由图2可以看出，发酵前，牛蒡根醇提液的色谱峰（S2）较多，并且含有绿原酸色谱峰。发酵后，在色谱图前10 min，牛蒡根发酵灵芝菌质（S3） 和牛蒡根的峰相似度较高；而在第10分钟后，牛蒡根灵芝发酵菌质的图谱中几乎没有明显的色谱峰，并且不再有绿原酸色谱峰。由此可知，牛蒡根在发酵前后的HPLC指纹图谱相似度很低。结果表明，灵芝菌丝体发酵明显改变了牛蒡根的某些化学成分，可能被分解或被结构修饰、转化。

图2 HPLC指纹图谱Fig.2 HPLC fingerprint

3 讨论

综合运用分光光度法、HPLC法、凯氏定氮法对牛蒡根经灵芝菌丝体发酵前后多种成分进行了较为全面的对比分析。发酵后其多糖和黄酮含量显著降低，核苷含量显著升高，并新产生腺苷和三萜酸类物质；蛋白质含量显著升高。HPLC指纹图谱显示发酵前后成分相差较大。结果表明牛蒡根经灵芝菌丝体发酵后原药材的成分发生了较大变化，体现了真菌发酵中药材的双向效果。何斌[27］发现丹参经灵芝双向发酵后的药性菌质在活血化瘀和增强免疫方面的药效优于丹参原药材，这说明灵芝发酵起到了“增效”作用。此外灵芝双向发酵钩吻根后，菌质有毒生物碱化合物含量降低，毒性降低，药效稳定，起到“减毒存效”作用[28］。对于牛蒡根灵芝发酵菌质相对牛蒡根原药材是否具有“增效、扩用”的优势，本课题组将适时开展相关药理药效实验予以验证。

牛蒡苷元是牛蒡子的主要活性成分，而牛蒡根中通常不含牛蒡苷元或含量极低[29］，笔者尝试去检测发酵前后的样品，均未检测到牛蒡苷元。

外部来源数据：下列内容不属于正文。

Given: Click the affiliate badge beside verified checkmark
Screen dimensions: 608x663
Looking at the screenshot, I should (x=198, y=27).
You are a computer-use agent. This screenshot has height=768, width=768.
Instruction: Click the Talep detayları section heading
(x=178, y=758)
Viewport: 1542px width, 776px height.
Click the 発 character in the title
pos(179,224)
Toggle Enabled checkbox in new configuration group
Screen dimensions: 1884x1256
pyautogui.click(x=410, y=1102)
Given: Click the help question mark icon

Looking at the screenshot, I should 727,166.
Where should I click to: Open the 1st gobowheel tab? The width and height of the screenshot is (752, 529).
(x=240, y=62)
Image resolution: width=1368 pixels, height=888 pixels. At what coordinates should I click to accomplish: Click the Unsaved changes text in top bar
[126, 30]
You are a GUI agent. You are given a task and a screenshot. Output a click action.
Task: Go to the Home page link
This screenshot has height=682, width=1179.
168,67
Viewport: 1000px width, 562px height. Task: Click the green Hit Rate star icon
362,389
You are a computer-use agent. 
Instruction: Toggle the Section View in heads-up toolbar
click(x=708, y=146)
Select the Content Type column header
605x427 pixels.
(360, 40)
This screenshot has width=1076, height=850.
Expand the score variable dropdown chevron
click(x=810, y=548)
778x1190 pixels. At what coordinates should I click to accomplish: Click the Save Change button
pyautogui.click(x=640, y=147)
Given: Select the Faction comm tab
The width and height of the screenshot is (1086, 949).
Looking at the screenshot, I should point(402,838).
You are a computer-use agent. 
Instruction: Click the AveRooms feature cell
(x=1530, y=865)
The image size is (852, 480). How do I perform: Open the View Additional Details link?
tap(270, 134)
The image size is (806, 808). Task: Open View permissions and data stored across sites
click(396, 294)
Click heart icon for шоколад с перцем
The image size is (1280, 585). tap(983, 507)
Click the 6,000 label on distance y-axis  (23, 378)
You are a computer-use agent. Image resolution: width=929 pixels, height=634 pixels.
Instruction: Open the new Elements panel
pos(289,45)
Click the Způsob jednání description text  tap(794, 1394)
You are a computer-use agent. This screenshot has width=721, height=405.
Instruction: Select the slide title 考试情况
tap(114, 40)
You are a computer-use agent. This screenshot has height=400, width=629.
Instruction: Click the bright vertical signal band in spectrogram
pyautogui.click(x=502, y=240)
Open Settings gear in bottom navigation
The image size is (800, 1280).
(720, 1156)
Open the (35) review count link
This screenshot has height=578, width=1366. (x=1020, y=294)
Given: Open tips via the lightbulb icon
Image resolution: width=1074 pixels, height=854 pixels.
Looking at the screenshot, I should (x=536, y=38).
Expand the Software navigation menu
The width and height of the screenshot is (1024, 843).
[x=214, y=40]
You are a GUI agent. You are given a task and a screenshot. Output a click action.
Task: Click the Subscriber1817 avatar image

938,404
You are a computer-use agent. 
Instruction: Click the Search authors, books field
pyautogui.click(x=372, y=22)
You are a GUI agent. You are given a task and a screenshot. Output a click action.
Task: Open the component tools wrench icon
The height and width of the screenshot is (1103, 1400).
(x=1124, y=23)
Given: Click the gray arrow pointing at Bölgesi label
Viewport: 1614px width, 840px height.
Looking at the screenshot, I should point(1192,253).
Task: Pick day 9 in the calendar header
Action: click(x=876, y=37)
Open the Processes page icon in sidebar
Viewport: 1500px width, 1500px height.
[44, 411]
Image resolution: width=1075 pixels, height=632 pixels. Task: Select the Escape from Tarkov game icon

这表明灵芝菌丝体在发酵过程中不能产生牛蒡苷元。同时采用HPLC法检测牛蒡根灵芝发酵菌质中灵芝酸A、灵芝酸B的含量，也未检出。目前被发现的灵芝三萜类化合物已超过160种[3］，至于牛蒡根灵芝发酵菌质中是否存在新型三萜类化合物还有待后续分离鉴定。

目前药用真菌发酵菌质在医药领域已有应用。槐耳菌质就是槐耳菌（Trametes robinioplilaMur.）在玉米、麦麸等营养基质上经培养后所得的干燥菌质（即药用菌质），已被批准为国家中药一类新药，具有扶正固本、活血消症的功效。槐耳菌分别在营养基质与药性基质上发酵产生药用与药性两种菌质，通过对其药效比较，证实药性菌质出现了“增效、扩用”的理想结果[16］。今后随着真菌双向固体发酵研究的深入及其应用不断发展，可能会出现更多通过发酵中药材制得药性菌质的真菌。因此，灵芝的应用范围将由子实体、孢子粉、菌丝体拓展到通过与中药材组合进行双向发酵的菌质原料，具有重要的实践意义和应用价值。在此过程中阐明了发酵过程的生物转化机制，明确了活性物质和活性之间的构效关系，可为更好地合理利用灵芝双向发酵菌质资源提供理论依据。